>>>>

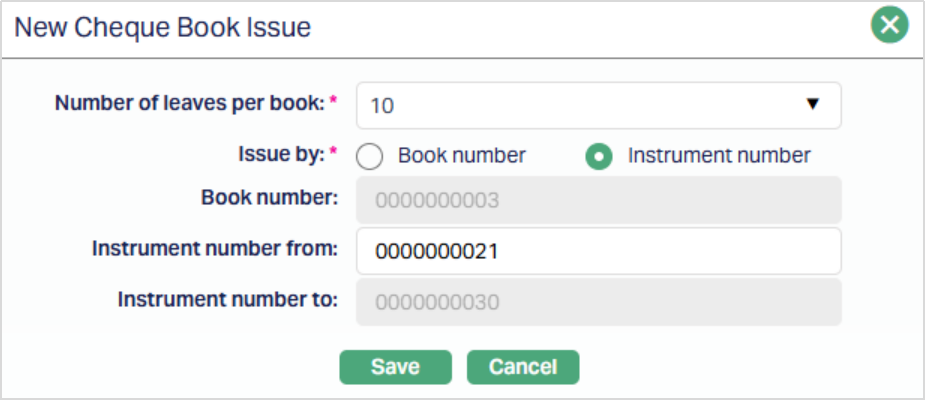
Task: Save the new cheque book issue
Action: tap(395, 366)
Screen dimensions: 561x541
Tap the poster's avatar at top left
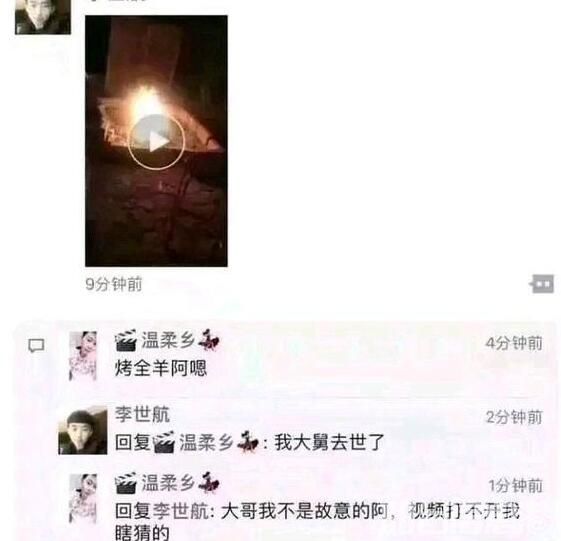click(x=43, y=17)
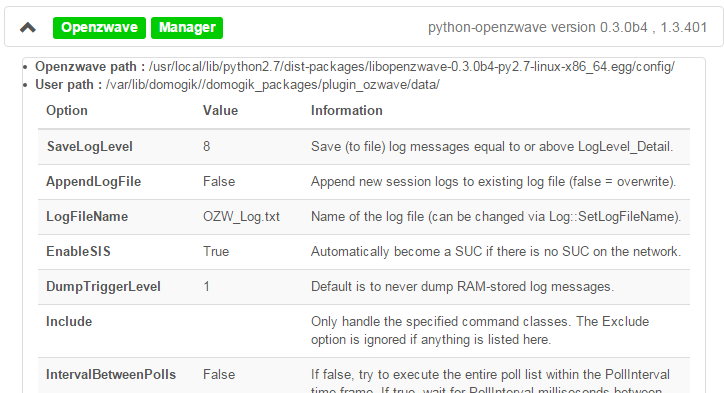
Task: Select the IntervalBetweenPolls option row
Action: click(x=364, y=375)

<<<<

* **EXERCISE OBJECTIVE**
Only the lines from the one containing "Screen dimensions: 561x541" through the last line of the material should be returned, exactly and without pictures.

* **EXERCISE OUTPUT**
Screen dimensions: 561x541
Tap the poster's avatar at top left
click(x=43, y=17)
Task: Select the IntervalBetweenPolls option row
Action: click(x=364, y=375)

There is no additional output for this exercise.